Reading a Forest Plot
The forest plot is the signature visual output of a meta-analysis, and once you understand its components, you can quickly grasp what a review found. Each included study appears as a horizontal line with a square in the middle. The square’s position shows that study’s individual result (its effect estimate), and the square’s size reflects how much weight the study carries in the overall calculation. Larger squares mean the study contributed more information. The horizontal line extending through each square represents the confidence interval: the range within which the true effect likely falls.
At the bottom of the plot sits a diamond. The center of the diamond marks the pooled effect, the meta-analysis’s overall answer. The diamond’s width shows the confidence interval for that combined result. A narrow diamond means the estimate is precise; a wide one means there’s still considerable uncertainty. If the diamond crosses the vertical “no effect” line, the overall result is not statistically significant.
Detecting Publication Bias
One threat to any meta-analysis is publication bias, the tendency for studies with positive or dramatic results to get published while studies finding no effect sit in file drawers. If this happens, the meta-analysis is working with a skewed sample and will likely overestimate the true effect.
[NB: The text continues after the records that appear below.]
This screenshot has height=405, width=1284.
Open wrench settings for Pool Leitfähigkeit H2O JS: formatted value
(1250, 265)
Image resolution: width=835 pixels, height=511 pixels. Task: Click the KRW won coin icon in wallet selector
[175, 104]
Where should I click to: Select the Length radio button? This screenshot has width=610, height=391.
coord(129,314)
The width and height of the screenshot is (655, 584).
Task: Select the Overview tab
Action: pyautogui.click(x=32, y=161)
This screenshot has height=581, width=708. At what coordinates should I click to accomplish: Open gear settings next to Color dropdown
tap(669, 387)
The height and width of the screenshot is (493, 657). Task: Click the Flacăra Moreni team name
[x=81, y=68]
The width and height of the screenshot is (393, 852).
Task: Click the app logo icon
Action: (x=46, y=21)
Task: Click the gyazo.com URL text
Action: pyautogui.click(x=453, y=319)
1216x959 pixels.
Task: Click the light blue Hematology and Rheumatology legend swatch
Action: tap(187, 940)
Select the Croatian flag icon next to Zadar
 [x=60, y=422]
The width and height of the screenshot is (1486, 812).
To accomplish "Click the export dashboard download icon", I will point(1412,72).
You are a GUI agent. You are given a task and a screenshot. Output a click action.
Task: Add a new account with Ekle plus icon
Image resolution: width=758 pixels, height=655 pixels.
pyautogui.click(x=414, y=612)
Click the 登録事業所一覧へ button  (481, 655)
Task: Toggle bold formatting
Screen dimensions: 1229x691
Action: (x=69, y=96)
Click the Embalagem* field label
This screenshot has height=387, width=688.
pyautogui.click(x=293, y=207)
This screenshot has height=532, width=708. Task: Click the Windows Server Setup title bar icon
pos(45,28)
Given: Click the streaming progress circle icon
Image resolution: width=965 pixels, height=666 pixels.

Researchers check for this using a funnel plot, which graphs each study’s effect size against its precision. In an unbiased set of studies, the plot should look roughly symmetrical, like an inverted funnel, with small studies scattered widely at the bottom and large studies clustered near the top. Asymmetry in this plot, particularly a gap where small negative studies should appear, suggests that unfavorable results went unpublished. Visual inspection alone is unreliable, so researchers also use statistical tests to formally measure asymmetry. The two most common are a rank-correlation test and a regression-based test that examines whether smaller studies systematically show larger effects.
How Quality Is Assessed
Not all systematic reviews are created equal. A tool called AMSTAR 2 evaluates how well a review was conducted across 16 items, covering everything from whether the research question was clearly defined to whether the authors disclosed conflicts of interest. Several of these are considered critical domains: using a comprehensive search strategy, assessing risk of bias in included studies, using appropriate statistical methods for the meta-analysis, and accounting for that bias when interpreting results.
The widely adopted PRISMA checklist serves a complementary purpose. Where AMSTAR 2 helps readers judge quality, PRISMA guides authors on what to report. Its 27-item checklist ensures that a published review includes enough detail for readers to understand why the review was done, how studies were identified and selected, and what was found. PRISMA also includes flow diagrams showing exactly how many studies were identified, screened, excluded (and why), and ultimately included. This transparency is what separates a systematic review from a traditional literature review, where an author might select studies informally and without documenting the process.
Systematic Reviews Without Meta-Analysis
It’s worth emphasizing that a systematic review without a meta-analysis is still valuable and still sits at the top of the evidence hierarchy. Sometimes the included studies measure outcomes so differently that pooling them statistically would be misleading. In these cases, the review presents a structured narrative synthesis: organizing, comparing, and interpreting results across studies without forcing them into a single number. The rigor comes from the transparent, reproducible search and selection process, not from the statistics.